--- Begin Text excerpt ---
The fifth edition’s objective is to demonstrate to human resources and compensation professionals how they can address a dramatically changing set of
human capital issues. These include:



New strategies for winning the talent wars



Addressing the retirement of the baby boomers, the greatest talent management issue of the twenty-first century



Responding to a multicultural, multigenerational workforce



The globalization of human capital

Thanks to the contributions of 64 compensation specialists, 45 of whom are
new authors to The Compensation Handbook, this edition contains new, updated,
or revised chapters. This “linkage” to talent management issues provides common threads and a roadmap for developing a comprehensive approach to compensation program design and implementation. The fourth edition’s structural
integrity is maintained because our readers have expressed their appreciation of
consistency when seeking updated information and solutions to compensation
issues.
We again, as we did for the fourth edition, dedicate this book with appreciation and affection to Milton L. Rock, consummate compensation and business
guru, whose vision spearheaded the first through third editions of The
Compensation Handbook.
--- End Text excerpt ---
--- Begin Data shown ---
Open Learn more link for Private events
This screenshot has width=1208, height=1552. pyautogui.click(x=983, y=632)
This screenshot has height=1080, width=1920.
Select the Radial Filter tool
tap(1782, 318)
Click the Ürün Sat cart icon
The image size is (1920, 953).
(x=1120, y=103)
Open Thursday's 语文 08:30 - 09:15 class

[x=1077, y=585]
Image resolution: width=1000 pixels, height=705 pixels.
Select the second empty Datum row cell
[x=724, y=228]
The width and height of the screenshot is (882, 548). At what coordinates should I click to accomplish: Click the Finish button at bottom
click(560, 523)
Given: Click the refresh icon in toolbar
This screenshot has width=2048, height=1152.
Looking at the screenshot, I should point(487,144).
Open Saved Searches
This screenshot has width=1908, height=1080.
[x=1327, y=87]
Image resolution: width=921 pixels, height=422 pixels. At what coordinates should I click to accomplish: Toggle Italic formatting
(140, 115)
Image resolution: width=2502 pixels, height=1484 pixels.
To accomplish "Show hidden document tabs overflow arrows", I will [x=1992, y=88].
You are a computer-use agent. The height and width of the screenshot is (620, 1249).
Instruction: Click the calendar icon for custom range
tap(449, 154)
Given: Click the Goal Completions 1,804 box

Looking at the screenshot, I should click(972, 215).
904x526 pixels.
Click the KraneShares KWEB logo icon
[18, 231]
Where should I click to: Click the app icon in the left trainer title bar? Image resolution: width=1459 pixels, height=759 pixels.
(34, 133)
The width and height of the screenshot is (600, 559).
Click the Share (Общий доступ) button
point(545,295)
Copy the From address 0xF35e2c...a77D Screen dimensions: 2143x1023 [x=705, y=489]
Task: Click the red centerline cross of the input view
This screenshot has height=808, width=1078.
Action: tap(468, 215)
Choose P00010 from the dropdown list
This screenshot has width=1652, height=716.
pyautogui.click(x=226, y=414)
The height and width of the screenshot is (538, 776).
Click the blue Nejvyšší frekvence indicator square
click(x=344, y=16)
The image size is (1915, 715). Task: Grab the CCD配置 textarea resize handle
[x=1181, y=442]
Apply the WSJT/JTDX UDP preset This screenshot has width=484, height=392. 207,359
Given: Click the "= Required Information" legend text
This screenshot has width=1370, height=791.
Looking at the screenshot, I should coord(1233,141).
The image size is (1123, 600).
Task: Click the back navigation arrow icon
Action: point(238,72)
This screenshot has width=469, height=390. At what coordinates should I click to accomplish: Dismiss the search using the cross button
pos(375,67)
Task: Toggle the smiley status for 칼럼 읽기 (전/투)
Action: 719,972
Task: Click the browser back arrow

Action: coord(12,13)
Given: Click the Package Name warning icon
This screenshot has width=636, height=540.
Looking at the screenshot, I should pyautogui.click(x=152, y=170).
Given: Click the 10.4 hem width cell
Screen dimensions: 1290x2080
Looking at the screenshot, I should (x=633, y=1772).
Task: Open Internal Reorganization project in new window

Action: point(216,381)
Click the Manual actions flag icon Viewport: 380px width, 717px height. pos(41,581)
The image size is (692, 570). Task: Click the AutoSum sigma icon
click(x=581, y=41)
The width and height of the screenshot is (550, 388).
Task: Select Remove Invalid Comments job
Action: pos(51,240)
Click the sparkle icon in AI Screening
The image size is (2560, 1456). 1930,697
--- End Data shown ---
What you will do =
[1] To whom is the fifth edition of The Compensation Handbook dedicated, according to its preface?
[2] Continue the preface to The Compensation Handbook from its last sentence.
The lines above come from a separate source with no connection to the text.

Task responses =
[1] Milton L. Rock.

[2]
Dorothy R. Berger
Lance A. Berger


About the Editors


Lance A. Berger is CEO of Lance A. Berger & Associates, Ltd., a Bryn Mawr,
Pennsylvania management consultant firm specializing in compensation, talent
management, and change management. A former general partner for the largest
compensation practice worldwide at The Hay Group, he cowrote Management
Wisdom from the New York Yankees’ Dynasty and Deengineering The Corporation,
and cowrote and coedited the third and fourth editions of The Compensation
Handbook, The Talent Management Handbook, and The Change Management
Handbook.
Dorothy R. Berger is Managing Director of Lance A. Berger & Associates, Ltd.
She coordinates all organizational activities for the firm and is also a talent management consultant. She cowrote Management Wisdom from the New York
Yankees’ Dynasty, and cowrote and coedited The Compensation Handbook, fourth
edition, The Talent Management Handbook, The Change Management Handbook,
and Deengineering The Corporation. Dorothy has over 20 years’ experience in the
field of education.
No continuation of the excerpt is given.